If it ceases to exist, does not have nameservers anymore or is put on hold, then it will disappear from the zonefile.
Also, (correct me if I'm wrong) once you have had an entire zone file, you then use the daily files to keep your local copy up to date. What mechanism can be used to determine when an entry should be deleted?
gTLDs publish the full zonefile, each day. You are free to download it and then process it the way you want, based on your contract signed on CZDS.
Other registries may impose also other conditions.
If domain A is in yesterday zonefile but not in today's one then you know that the domain has been deleted, or its nameserver removed, or it was put on hold. If you do a whois (or RDAP) query you will then see if the domain exists or not, and if it is on hole or not.
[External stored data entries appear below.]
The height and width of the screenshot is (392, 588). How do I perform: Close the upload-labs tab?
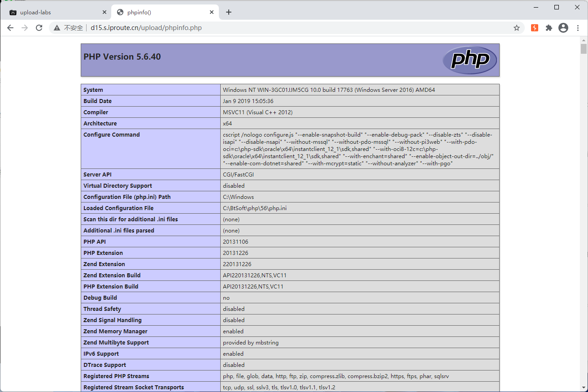105,12
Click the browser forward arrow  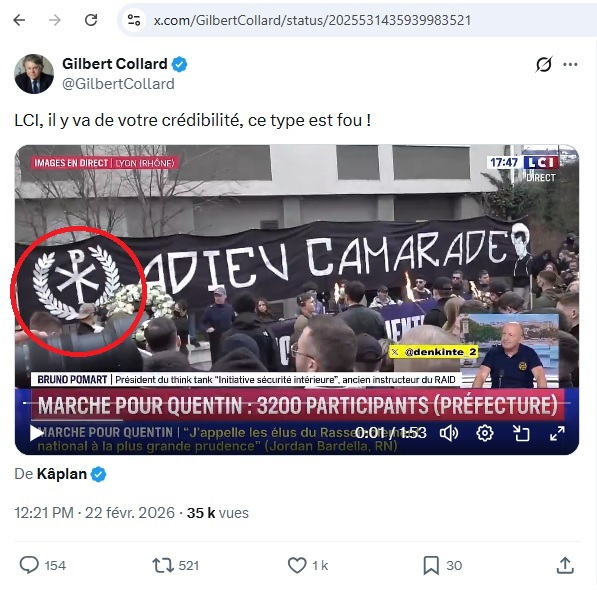click(x=55, y=20)
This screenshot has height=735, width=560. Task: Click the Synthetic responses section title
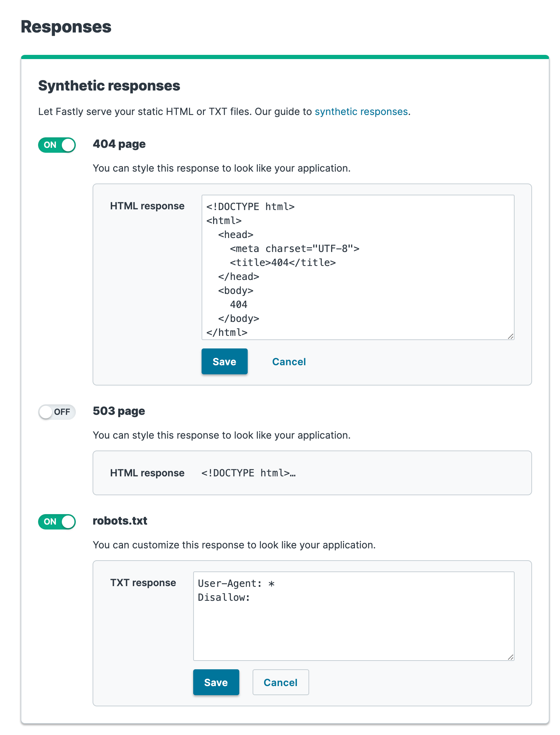click(109, 85)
As an example... what I have is a large list of keywords. To begin with, I need to search for domains that include or are similar to those keywords. Going forward, I need to be able to perform a smaller search of the keywords over only new domains. The list of keywords can be added to and the new keywords will need to be searched historically and going forward. So, I will need a local database of domains that would only contain domains that actually exist without having to query any nameserver to check for it's existence.
Many services online do this. But basically you download the zonefiles and process them on your end in a way that conforms to the contract signed and technically so that you can use them the way you need. The keyword search and everything else is to be handled by yourself.
I believe that registrars provide daily deltas but I don't know how expired domains are represented.
First registrars can only provide data they have, hence on their domains not on all of them. So I guess you refer there more about registries, and so see above.
Second, domain name expiration is a complicated process and depends on the TLD.
Here are the generic rules:
- when expiration arrives the registry auto-renews the domain; hence it stays published (in zonefiles) if it was before that event
- sponsoring registrar has then some time to decide to renew it or not (in gTLDs, this is 45 days)
- during that time the registrar can decide to put the domain on hold; in which case the domain will cease to be published and hence ceased to be in zonefiles
- if finally the domain is deleted it will start its redemption period; it may not be published anymore there; and after some more time if nothing happens the domain will really be deleted (and hence not published... until eventually someone registers it again).
I might have just found my own answer... http://bestwhois.org/domain_name_data/docs/README_01_document.html#sec12 They have 2 feeds - 1 for newly registered domains and another for dropped domains.
Anyone downloading zonefiles is then easily able to provide differences:
- new between yesterday and today = domains registered or updated with new nameservers or put out of hold
- missing today from yesterday = domains deleted or updated without nameservers or put on hold
By doing a whois query you can see if the domain is still registered and you will see if it is on hold or not. Hence you will be able to discriminate between all the above cases.
There is nothing very complicated to do there, except:
- volume of data: millions of domains
- you rely on whois for part of it, which is typically query limited
- you signed a contract to be able to download zonefiles and this contract will limit what you can do or not with the data.